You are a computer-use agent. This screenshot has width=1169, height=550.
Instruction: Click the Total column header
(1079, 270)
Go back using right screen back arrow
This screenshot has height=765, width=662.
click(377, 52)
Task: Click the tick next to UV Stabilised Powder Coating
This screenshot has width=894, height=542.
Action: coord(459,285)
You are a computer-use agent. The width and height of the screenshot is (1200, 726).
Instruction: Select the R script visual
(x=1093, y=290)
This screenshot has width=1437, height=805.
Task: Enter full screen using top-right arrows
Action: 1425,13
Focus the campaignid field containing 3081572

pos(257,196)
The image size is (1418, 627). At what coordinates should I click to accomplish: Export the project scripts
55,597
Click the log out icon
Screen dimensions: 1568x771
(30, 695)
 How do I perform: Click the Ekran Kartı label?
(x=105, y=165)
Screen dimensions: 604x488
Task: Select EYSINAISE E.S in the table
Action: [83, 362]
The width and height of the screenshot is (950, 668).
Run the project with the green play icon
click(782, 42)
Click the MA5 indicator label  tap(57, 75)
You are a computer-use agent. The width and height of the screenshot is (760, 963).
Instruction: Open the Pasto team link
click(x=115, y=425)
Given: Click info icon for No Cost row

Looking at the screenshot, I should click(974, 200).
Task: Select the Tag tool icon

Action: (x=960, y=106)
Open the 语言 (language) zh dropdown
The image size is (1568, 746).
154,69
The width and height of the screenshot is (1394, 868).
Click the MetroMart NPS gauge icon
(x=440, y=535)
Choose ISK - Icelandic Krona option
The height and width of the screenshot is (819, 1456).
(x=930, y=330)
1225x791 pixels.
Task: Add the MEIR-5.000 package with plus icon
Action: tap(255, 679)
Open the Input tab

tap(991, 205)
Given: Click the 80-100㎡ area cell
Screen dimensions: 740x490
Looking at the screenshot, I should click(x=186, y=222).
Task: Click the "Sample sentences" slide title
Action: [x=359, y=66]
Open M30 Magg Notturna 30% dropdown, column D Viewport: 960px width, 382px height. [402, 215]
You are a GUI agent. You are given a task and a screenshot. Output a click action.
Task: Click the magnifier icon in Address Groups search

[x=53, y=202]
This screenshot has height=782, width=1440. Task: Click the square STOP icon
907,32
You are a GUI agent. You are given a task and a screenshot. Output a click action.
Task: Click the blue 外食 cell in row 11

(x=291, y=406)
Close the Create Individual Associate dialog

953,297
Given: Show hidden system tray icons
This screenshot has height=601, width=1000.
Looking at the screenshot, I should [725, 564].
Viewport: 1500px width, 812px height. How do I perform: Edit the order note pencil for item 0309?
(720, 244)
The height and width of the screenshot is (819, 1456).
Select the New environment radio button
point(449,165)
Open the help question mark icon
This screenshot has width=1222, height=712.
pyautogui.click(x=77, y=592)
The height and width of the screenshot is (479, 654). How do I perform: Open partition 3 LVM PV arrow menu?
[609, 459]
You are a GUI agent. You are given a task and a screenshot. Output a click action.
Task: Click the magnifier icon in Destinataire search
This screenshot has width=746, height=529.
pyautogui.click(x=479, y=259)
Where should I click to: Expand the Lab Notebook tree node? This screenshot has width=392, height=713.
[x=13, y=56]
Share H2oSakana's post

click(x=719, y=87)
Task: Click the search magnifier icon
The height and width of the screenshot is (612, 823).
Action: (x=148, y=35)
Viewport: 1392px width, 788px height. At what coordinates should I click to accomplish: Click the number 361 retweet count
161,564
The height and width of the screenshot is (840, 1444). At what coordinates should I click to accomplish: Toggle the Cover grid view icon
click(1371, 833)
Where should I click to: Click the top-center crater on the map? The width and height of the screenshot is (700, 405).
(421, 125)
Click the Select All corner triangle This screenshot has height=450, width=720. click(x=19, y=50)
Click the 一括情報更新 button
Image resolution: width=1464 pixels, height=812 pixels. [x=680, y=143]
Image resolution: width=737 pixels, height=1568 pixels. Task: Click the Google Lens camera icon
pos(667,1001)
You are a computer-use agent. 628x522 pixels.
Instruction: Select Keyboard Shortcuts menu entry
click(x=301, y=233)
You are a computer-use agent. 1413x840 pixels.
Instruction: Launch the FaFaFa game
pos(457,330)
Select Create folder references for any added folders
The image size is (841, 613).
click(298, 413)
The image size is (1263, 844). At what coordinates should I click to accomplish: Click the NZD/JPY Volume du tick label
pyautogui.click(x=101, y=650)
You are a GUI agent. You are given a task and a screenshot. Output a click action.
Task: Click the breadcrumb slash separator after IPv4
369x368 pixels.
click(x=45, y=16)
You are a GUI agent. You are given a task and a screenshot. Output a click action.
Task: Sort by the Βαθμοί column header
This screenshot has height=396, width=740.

STATED TASK> Copy the records starting at the line containing "Focus the campaignid field containing 3081572" and ending at the line containing "Click the MA5", swapping "log out" for "sign out" and leaving everything else unchanged. Give only those lines.

SOLUTION>
Focus the campaignid field containing 3081572

pos(257,196)
The image size is (1418, 627). At what coordinates should I click to accomplish: Export the project scripts
55,597
Click the sign out icon
Screen dimensions: 1568x771
(30, 695)
 How do I perform: Click the Ekran Kartı label?
(x=105, y=165)
Screen dimensions: 604x488
Task: Select EYSINAISE E.S in the table
Action: [83, 362]
The width and height of the screenshot is (950, 668).
Run the project with the green play icon
click(782, 42)
Click the MA5 indicator label  tap(57, 75)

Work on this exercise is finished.